Gehl and Porter offer an analysis of current dysfunction in US politics, conceived as an industry in which the Democrat – Republican duopoly has evolved practices in regards to selection of candidates in the primaries, plurality voting and the legislative process, that lead to a perverse effect: acting in the public interest makes politicians unelectable. Business has been one of the satisfied customers of the current political regime, which it influences through several mechanisms: lobbying, maintaining a revolving door between the public and the private sectors, donations for elections, interventions for or against direct ballots at state level, encouraging employees to make donations for favoured political candidates, and lack of transparency about these activities.
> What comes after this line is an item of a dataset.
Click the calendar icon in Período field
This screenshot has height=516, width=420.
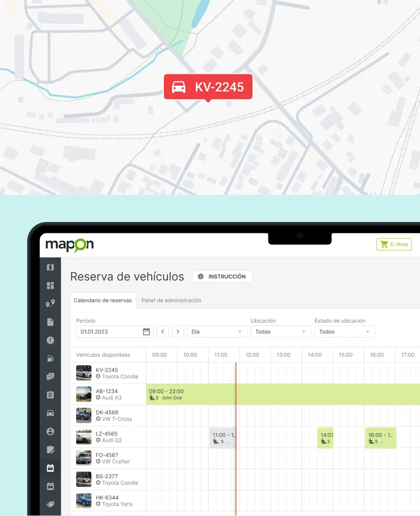146,332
The article also presents and discusses evidence of a growing awareness among HBR graduates of long-term harmful effects of political dysfunction on the business environment. It advocates for interventions that address the root causes of dysfunction, including final-five voting and zero-based rule-making in politics, and changing the rule-book for business to embrace shared value.


15. Richard G. Tedeschi, Growth after trauma

Tedeschi proposes several steps that can help ensure that we survive and grow after trauma. First, appreciate the nature of trauma, which is a disruption of core belief systems. Second, regulate emotions by recognising the negative ones and keeping them in check. Third, be open about the impact of the traumatic events and encourage others to share their own experiences. Fourth, craft a narrative that integrates the traumatic events, pointing out changes in priorities and opportunities for renewal. Finally, find ways to be of service to others, creating personal or shared missions that generate meaning. Thus, surviving trauma and growing in its wake can take many forms from increased personal strength, finding new possibilities, improved relationships through sharing and common effort, greater appreciation for life and spiritual development.

16. Marcello Russo and Gabriele Morandin, Case study: Stick with a bad new job or cut your losses?

How long would you need to be in a new job before you can reasonably decide whether it is the right one for you? In this case study, a new manager is struggling to assess the relevance of her first, somewhat disappointing, impressions of her new organisation and find a constructive way forward.

17. Alison Beard, True friends at work

The three books on friendship reviewed here concur that having friends, and even close confidants at work helps us be more productive and successful. Multiple time pressures can prevent us from forming deep friendships at work, but three conditions, proximity, similarity, reciprocity, can also help us overcome such obstacles.

18. Alison Beard, Life’s work: An interview with Megan Rapinoe

Rapinoe is the team leader of the US women’s soccer team and an activist for gender and race equality. Here she speaks about her values and working-class roots and the outlook on sports and leadership she developed while playing for the national soccer team, offering a powerful sense of perspective and demonstrating emotional intelligence at work.